15 commenti su ““Gay di m….” e riducono in fin di vita un etero”

  1. … Quelli che fanno ste cose sono solo scarti umani. incapaci di convivere serenamente con chi la pensa diversamente da lui . Date una buona istruzione ai vostri figli e insegnateli a convivere con chiunque. Quello che è accaduto è solo figlio dell’ignoranza… Nel vero senso della parola. Carenza di istruzione…

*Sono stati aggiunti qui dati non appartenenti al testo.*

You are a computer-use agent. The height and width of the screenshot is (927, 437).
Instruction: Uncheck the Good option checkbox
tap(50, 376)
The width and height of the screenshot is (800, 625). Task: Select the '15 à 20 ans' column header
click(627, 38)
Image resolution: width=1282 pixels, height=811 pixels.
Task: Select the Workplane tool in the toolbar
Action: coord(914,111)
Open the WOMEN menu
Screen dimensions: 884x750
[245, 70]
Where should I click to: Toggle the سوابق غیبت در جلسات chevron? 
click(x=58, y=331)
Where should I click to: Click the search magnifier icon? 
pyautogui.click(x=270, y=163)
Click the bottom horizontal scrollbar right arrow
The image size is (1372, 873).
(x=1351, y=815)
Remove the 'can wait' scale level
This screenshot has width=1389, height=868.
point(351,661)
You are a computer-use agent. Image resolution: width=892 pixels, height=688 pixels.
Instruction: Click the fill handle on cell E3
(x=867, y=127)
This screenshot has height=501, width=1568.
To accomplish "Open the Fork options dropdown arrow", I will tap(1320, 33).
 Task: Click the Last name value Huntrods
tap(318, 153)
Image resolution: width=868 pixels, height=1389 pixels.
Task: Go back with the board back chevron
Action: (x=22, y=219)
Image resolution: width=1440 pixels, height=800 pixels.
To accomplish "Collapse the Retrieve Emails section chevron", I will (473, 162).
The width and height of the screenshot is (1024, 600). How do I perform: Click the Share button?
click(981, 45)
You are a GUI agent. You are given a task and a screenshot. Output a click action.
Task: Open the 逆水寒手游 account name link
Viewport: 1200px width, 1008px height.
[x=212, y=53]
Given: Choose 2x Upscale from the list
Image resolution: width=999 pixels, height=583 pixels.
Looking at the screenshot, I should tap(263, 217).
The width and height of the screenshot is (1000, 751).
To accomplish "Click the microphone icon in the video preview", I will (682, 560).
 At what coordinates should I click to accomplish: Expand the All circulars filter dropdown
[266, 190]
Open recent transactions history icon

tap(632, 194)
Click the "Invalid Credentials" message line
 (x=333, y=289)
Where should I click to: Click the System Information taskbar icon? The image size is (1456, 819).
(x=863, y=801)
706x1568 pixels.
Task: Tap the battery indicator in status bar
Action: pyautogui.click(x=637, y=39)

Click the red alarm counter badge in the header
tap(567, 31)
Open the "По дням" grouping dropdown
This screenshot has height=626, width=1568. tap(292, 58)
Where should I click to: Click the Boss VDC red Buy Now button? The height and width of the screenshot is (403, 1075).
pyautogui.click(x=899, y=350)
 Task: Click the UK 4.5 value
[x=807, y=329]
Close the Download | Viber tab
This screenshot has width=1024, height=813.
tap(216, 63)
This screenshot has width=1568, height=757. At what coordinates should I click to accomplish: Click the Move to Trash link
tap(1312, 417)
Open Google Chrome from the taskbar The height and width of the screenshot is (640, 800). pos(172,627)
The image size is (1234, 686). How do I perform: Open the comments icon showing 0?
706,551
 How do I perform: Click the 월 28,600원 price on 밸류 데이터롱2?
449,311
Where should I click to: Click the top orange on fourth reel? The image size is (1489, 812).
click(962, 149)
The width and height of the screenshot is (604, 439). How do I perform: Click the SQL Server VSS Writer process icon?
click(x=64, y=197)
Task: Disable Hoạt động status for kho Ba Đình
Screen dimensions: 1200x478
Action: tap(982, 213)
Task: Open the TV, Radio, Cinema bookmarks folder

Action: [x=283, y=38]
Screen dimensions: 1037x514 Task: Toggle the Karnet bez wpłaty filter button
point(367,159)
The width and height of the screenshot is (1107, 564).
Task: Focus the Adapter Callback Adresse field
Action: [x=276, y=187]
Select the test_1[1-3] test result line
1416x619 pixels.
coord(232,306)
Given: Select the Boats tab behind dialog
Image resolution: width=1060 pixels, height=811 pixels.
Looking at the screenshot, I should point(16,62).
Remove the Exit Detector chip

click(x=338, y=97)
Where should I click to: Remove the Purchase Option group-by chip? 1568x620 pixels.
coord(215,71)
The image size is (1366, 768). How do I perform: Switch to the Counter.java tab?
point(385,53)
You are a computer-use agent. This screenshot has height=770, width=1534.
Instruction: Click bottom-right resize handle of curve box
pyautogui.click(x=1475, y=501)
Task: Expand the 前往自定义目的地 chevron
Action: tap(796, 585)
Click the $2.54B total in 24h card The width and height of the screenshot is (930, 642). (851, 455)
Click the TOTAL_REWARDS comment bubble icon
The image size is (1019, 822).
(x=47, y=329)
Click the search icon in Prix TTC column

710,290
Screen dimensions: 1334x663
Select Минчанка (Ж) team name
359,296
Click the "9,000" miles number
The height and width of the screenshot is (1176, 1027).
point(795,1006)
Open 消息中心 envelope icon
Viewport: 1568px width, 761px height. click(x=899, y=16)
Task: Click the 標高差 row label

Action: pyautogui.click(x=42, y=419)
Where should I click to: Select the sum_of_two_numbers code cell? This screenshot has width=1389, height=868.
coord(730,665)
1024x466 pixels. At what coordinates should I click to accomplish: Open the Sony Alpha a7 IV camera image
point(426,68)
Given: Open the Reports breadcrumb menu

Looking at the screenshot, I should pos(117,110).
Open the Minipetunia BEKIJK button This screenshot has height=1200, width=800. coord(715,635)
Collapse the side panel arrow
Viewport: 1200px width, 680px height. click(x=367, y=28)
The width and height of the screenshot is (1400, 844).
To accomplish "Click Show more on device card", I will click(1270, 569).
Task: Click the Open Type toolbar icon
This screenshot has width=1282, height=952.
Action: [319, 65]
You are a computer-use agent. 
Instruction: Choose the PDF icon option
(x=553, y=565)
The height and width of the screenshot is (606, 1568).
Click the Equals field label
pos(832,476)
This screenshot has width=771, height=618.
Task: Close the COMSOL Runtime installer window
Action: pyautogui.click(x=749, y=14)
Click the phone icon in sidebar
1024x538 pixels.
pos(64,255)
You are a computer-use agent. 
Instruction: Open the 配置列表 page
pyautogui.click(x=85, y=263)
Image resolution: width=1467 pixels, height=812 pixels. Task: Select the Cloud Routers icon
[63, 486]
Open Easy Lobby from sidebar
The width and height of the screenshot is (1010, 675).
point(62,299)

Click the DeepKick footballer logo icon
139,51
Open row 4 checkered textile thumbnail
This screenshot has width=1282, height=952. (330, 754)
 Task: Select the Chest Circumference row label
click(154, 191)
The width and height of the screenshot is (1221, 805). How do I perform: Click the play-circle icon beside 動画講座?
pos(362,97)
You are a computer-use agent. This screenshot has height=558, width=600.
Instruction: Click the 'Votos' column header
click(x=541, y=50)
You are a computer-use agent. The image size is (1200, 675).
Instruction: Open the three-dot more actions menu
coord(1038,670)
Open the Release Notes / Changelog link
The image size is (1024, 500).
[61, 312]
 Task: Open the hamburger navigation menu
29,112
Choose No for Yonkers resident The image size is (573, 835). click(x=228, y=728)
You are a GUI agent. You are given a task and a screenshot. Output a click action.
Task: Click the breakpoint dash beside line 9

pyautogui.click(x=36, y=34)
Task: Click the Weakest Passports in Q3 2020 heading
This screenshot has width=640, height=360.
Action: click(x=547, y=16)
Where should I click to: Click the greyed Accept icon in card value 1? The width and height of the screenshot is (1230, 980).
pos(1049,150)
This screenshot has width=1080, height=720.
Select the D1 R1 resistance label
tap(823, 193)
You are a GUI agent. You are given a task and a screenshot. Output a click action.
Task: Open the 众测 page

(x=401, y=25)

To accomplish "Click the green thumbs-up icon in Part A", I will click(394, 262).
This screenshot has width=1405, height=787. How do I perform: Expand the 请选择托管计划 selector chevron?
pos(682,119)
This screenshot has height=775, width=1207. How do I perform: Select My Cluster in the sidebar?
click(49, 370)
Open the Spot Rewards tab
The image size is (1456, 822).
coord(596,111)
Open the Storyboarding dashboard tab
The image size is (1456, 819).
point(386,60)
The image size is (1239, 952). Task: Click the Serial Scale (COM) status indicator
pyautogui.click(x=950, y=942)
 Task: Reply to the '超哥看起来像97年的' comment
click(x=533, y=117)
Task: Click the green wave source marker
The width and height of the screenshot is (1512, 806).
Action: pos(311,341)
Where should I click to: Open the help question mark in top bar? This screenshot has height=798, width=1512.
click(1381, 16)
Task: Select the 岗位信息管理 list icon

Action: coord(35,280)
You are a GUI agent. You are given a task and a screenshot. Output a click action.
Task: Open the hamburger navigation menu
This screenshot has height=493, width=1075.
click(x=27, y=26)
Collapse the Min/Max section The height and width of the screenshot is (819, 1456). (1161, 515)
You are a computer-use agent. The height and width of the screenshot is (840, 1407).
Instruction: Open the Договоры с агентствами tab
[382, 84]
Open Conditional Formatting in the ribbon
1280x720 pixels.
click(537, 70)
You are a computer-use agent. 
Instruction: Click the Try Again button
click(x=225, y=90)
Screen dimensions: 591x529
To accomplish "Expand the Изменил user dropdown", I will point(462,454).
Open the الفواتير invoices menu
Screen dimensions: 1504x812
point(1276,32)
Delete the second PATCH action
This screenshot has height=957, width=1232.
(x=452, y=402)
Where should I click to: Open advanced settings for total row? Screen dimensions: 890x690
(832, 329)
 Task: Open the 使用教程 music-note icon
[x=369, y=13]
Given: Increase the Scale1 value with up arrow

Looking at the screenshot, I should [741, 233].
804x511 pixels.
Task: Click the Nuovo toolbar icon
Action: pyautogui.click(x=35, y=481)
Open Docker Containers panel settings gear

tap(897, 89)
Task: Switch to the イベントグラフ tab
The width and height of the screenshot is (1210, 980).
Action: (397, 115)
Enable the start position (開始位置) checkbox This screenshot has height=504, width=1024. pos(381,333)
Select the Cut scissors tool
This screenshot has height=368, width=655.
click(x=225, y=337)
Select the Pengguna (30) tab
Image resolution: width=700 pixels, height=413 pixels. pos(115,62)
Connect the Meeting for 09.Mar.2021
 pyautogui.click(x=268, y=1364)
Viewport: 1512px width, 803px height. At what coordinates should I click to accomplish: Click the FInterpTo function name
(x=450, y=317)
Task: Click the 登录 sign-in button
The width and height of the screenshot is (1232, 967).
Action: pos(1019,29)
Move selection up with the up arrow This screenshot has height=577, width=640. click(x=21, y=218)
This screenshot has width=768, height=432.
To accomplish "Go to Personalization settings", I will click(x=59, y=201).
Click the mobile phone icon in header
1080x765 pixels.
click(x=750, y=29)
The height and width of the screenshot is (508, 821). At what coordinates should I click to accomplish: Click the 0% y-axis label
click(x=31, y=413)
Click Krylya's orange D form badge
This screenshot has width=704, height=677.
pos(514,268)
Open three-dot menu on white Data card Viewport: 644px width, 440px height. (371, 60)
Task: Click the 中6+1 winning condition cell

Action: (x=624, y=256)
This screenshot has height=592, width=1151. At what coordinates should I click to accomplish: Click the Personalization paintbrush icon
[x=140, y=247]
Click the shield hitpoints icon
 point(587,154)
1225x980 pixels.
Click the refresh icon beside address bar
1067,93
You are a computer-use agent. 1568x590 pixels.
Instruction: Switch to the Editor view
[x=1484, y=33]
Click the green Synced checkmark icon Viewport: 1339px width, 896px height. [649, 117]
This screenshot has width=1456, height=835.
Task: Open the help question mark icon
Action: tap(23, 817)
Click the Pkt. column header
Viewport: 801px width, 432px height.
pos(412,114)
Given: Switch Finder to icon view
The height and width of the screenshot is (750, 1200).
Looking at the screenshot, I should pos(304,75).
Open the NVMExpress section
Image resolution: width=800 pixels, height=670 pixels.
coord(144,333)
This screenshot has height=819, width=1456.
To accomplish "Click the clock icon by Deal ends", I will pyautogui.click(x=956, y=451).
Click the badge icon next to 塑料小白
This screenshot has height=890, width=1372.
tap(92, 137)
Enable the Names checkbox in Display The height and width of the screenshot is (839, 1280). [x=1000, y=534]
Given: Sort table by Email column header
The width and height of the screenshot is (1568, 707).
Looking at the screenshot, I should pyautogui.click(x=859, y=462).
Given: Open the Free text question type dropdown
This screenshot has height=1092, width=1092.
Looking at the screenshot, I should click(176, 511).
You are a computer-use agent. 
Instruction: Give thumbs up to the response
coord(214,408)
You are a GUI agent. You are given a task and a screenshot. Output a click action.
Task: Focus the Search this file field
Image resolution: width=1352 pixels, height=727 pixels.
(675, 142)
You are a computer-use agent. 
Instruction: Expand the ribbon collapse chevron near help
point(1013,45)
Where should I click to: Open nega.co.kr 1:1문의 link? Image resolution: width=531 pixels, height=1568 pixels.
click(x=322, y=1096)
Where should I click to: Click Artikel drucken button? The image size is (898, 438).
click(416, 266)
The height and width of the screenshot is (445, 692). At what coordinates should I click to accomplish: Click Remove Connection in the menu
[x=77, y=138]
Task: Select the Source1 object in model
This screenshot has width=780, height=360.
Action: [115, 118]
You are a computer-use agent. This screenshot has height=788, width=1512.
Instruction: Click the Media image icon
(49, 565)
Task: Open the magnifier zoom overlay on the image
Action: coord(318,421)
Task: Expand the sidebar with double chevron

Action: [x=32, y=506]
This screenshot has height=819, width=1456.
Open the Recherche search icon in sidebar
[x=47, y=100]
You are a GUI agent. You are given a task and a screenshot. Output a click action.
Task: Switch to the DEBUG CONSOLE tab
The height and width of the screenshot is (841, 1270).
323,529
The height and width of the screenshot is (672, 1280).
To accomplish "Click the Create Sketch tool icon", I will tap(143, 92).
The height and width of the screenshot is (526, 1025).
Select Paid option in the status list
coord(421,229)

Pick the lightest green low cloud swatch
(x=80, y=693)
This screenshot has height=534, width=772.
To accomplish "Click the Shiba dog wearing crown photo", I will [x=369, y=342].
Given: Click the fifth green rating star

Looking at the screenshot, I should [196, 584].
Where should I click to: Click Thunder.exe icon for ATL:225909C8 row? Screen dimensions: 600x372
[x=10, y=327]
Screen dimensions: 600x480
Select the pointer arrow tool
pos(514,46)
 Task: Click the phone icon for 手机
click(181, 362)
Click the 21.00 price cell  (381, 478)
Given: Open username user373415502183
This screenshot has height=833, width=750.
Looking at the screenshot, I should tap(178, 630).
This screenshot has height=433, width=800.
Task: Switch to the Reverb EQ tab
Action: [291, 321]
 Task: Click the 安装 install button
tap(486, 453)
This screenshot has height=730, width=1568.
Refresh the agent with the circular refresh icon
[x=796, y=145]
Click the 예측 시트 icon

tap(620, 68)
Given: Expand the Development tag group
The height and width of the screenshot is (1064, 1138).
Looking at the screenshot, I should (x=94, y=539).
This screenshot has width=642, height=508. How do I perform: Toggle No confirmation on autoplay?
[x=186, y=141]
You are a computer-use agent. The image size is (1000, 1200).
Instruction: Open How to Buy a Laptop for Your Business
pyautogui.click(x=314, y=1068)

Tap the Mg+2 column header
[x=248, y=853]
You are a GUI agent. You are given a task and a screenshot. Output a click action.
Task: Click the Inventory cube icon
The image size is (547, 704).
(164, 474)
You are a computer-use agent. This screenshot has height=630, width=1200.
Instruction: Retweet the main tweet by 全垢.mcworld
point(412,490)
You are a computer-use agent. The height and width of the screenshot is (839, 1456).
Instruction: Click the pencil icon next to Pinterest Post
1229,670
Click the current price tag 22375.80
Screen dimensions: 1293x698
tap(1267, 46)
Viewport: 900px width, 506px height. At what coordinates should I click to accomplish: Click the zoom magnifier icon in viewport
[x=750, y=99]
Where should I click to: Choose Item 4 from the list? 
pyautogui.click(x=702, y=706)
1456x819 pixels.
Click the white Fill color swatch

    • No, l’articolo serve a far capire che omofobia e transfobia non riguardano solo omosessuali, bisessuali e transgender, riguardano tutti. A imperitura memoria di chi pensa che ci sia sempre “ben altro” a cui pensare.
      LB

    • Invece io credo sia una precisazione fondamentale. Purtroppo quando si parla di omofobia che sfocia in violenza, molti rispondono che il movente di un’aggressione non è importante, di solito con la frase “non è che se fosse etero sarebbe meno grave”. Cosa stanno cercando di dire, veramente, queste persone? Semplice, che l’omofobia non esiste e che si starebbe cercando di sopprimere la libertà di opinione http://www.gruppopdl-berlusconipresidente.it/?p=9207

      Certo che non si va in giro a pestare gente a caso, ci mancherebbe altro. Ma Luca è stato pestato (secondo la ricostruzione) perché la ragazza e i suoi amici lo presumevano gay. Il movente è l’omofobia e come ogni altro movente è fondamentale.

      A chi odia gli omosessuali non serve un coming out pubblico, basta il sospetto. La battaglia che noi LGBT stiamo facendo da anni contro l’omofobia è una battaglia per la nostra libertà e la libertà di tutti i Luca del mondo.
      LB

  2. Sino a che l’uomo nn capisce che x vivere in una comunità bisogna credere nel rispetto di ogni persona nelle sue credenze modo di vivere sempre nn usare violenza x imporre le proprie credenze e il proprio modo di vivere ma comprendere e capire. Ma purtroppo l’uomo é fatto così egoista e poco propenso al rispetto del prossimo. Ecco perché succedono i pestaggi a qualsiasi tipo di fuori logica del normale. Si capisse questo il mondo vivrebbe meglio e più libero.